Come back for a debate when you at least have reliability statistics. Run a video tape of a trial before 2 tribunals. See if the same outcome results. Until you have reliability statistics with inter-rater reliability Kappas close 0.9, you have unlawful garbage. We have nothing to debate.

It is naive to believe current methodology benefits any party but the rent seeking lawyer, not victims, not survivors, not future victims, not the public. It generates long term, numerous, indoor jobs for lawyers. It is a show. It achieves no goal in the criminal law.

Sentencing should be taken away from the dangerously incompetent judiciary, and from the self-dealing, rent seeking lawyer.

Once guilt of any third violent crime has been established in a trial, death should be mandatory, immediate. Its cruelty should be immune from judicial review. Judicial review is itself unlawful.

There are no cruel modern execution methods. About 90% of us will die a prolonged, rough, humiliating death, a 1000 times worse than any execution method. Why a convicted felon should get a better death than most ordinary people has no justification.

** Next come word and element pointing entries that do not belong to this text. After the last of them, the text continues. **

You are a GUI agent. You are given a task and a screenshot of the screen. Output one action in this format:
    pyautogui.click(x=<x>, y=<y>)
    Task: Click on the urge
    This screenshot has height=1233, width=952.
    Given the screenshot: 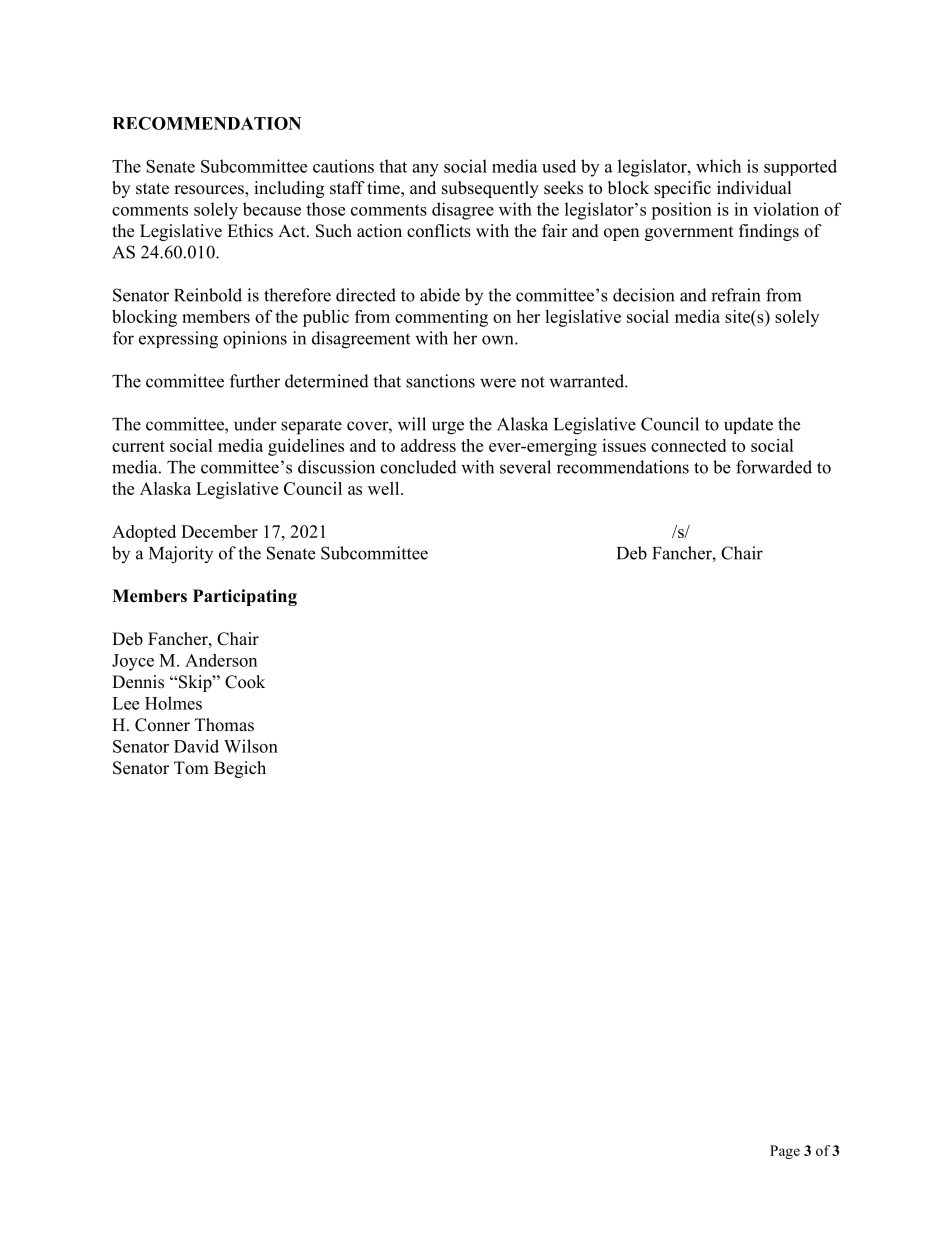 What is the action you would take?
    pyautogui.click(x=448, y=428)
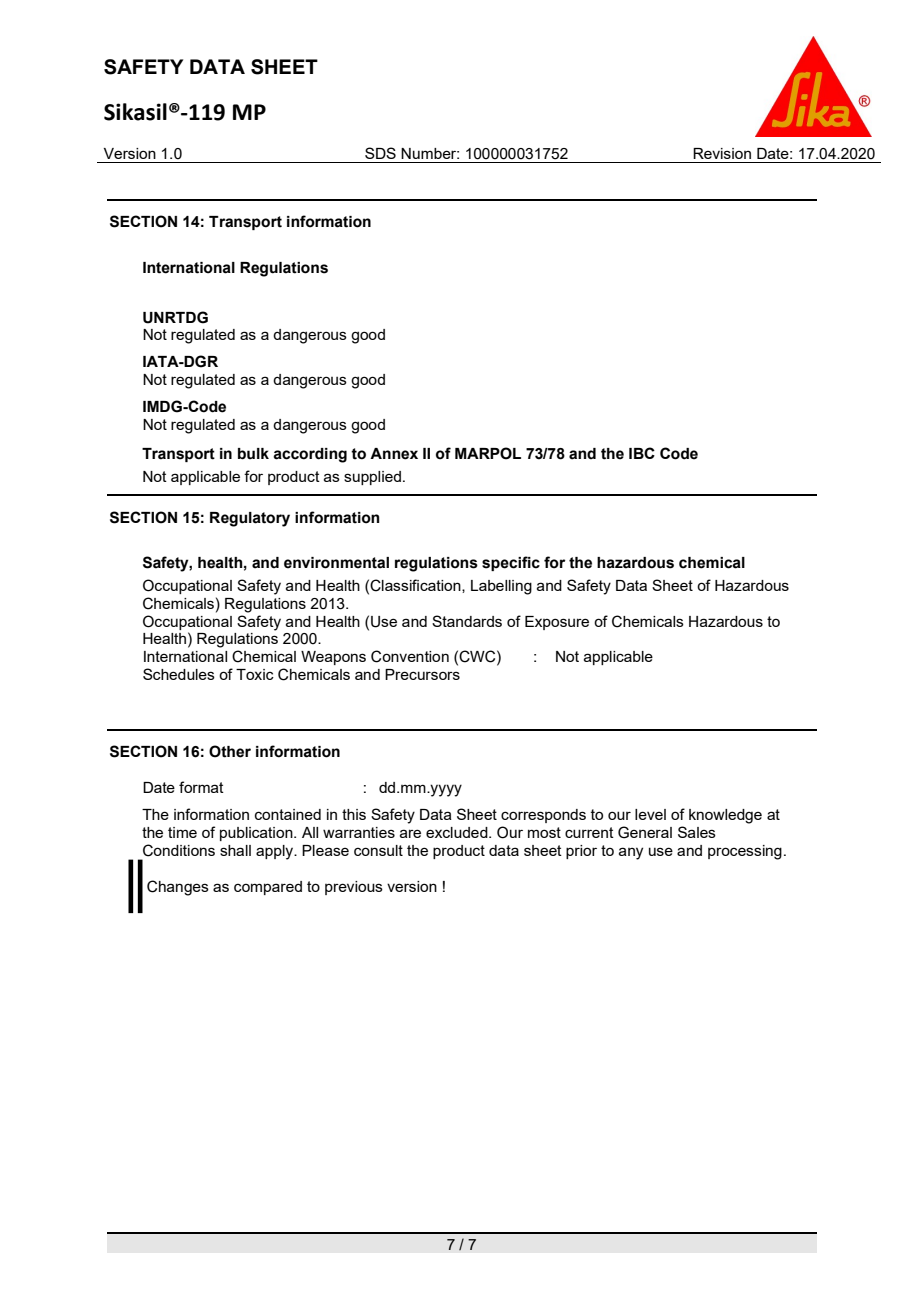  What do you see at coordinates (394, 454) in the screenshot?
I see `Annex` at bounding box center [394, 454].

Once this system is enacted, the first to be executed should be the 15,000 member lawyer hierarchy, for insurrection against the Constitution, especially Article I Section 1, and especially the Justices of the Supreme Court.They ordered the unauthorized mass murder of millions of viable third trimester babies without Fifth Amendment due process. They rank in crazed murderousness with the worst of the 20th Century tyrants. I make no exception for the right wing of the Court. They collaborated and allowed the crime to proceed. Try them for an hour. The sole evidence would be excerpts from their decisions, and their voting records. There would be no charge of collateral corruption, no false lawyer gotcha. Convict them. Hang them from the courthouse trees. Post the vid on YouTube. To deter. I have every confidence the lawyer profession would decide to change and would get deterred after that.